I cried when I had to take my first step towards you.
That building of the school, those benches and the atmosphere – everything was new.
I had a way of speaking which was hard to understand,
I had to muster all my courage to even properly stand.
Days passed, that building grew familiar;
Now I didn’t cry,
Instead, in our uniforms, all we could do is fly.
I loved the blackness of the board and whiteness of chalk,
I loved being with my ‘folks’.
I loved playing hopscotch, drawing square boxes and jumping around.
I loved playing with stones;
I loved every bit of those days, I was never alone.
Though home works were scary,
But, I managed, at times just barely.
More days passed, that building became my identity;
My uniform became my pride;
Hopes rose high and so did our stupidity.
We had small dreams, just finish ‘boards’ and life would be easy.
In midst of all this we had our first crush, one look enough to make us dizzy.
Love at first sight mixed with innocence;
Love letters were transferred in teachers presence.
Some got caught, some escaped,
But the naughtiness of innocuous days continued.
‘Reproduction’ was to be taught and exams were near,
The attendance reached the summit because of the chapter.
We enjoyed every bit of it, without a doubt,
In that moment we did feel mischievously proud.
More days passed and we had to take that last step out of that building,
I cried – we all cried.
Heart felt heavy, mind was numb,
‘Never say goodbye’, we all decided to play dumb.
Those days, we just wanted to grow, run away, to be in college soon,
We didn’t realise then that school was a boon.

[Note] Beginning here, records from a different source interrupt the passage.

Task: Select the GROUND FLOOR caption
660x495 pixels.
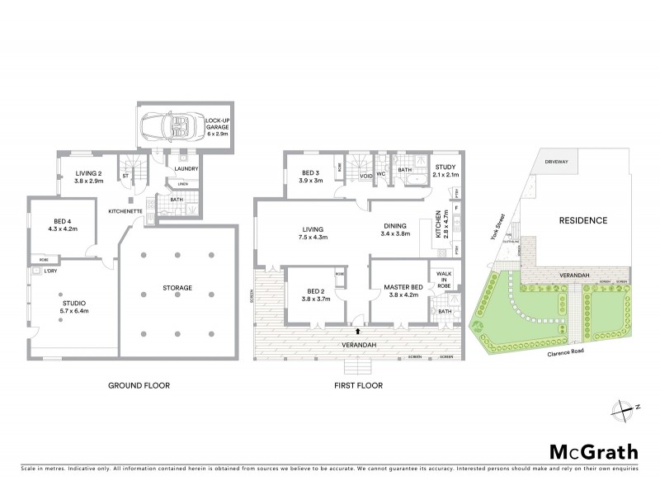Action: (138, 385)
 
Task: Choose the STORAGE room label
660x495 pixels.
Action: (177, 287)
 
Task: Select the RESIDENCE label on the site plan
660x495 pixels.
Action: (583, 220)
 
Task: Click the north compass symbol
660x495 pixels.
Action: (625, 407)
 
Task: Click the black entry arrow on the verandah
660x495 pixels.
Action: (358, 331)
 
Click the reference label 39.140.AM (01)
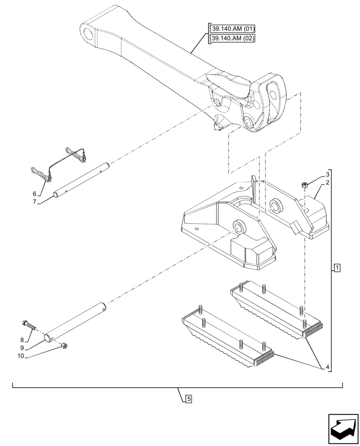point(233,29)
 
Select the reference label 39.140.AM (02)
point(233,38)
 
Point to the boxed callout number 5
point(188,399)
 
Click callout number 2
point(327,183)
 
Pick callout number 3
point(327,174)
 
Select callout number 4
point(327,368)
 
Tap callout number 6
point(34,194)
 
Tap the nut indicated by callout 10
point(65,345)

We had to grow only to realise that growing is a mistake,
Not something but everything now seems of distaste.
We have cried for years,
remembering every memory that is dear-
That building in which we lost ourselves,
Those walls that confided in us.
Now that building is memory, that uniform torn, and we are in search of an identity that would last.
Now, we realise, melody was in ‘good morning’ song;
The curves of the six letters is where we did actually belong.
Sweetness was in teachers stick;
True were those bunks, with an application, “with due respect, I am sick”.
I pine, I crave, I long,
For those days that are now long gone.
If it were only memory of those days I wouldn’t mind,
However it’s me whom I lost and am yearning to find.
Maybe I will find her maybe I will not,
But those days I can never forget.
Tears along with a smile will always roll,
Whenever I look back and think of my school.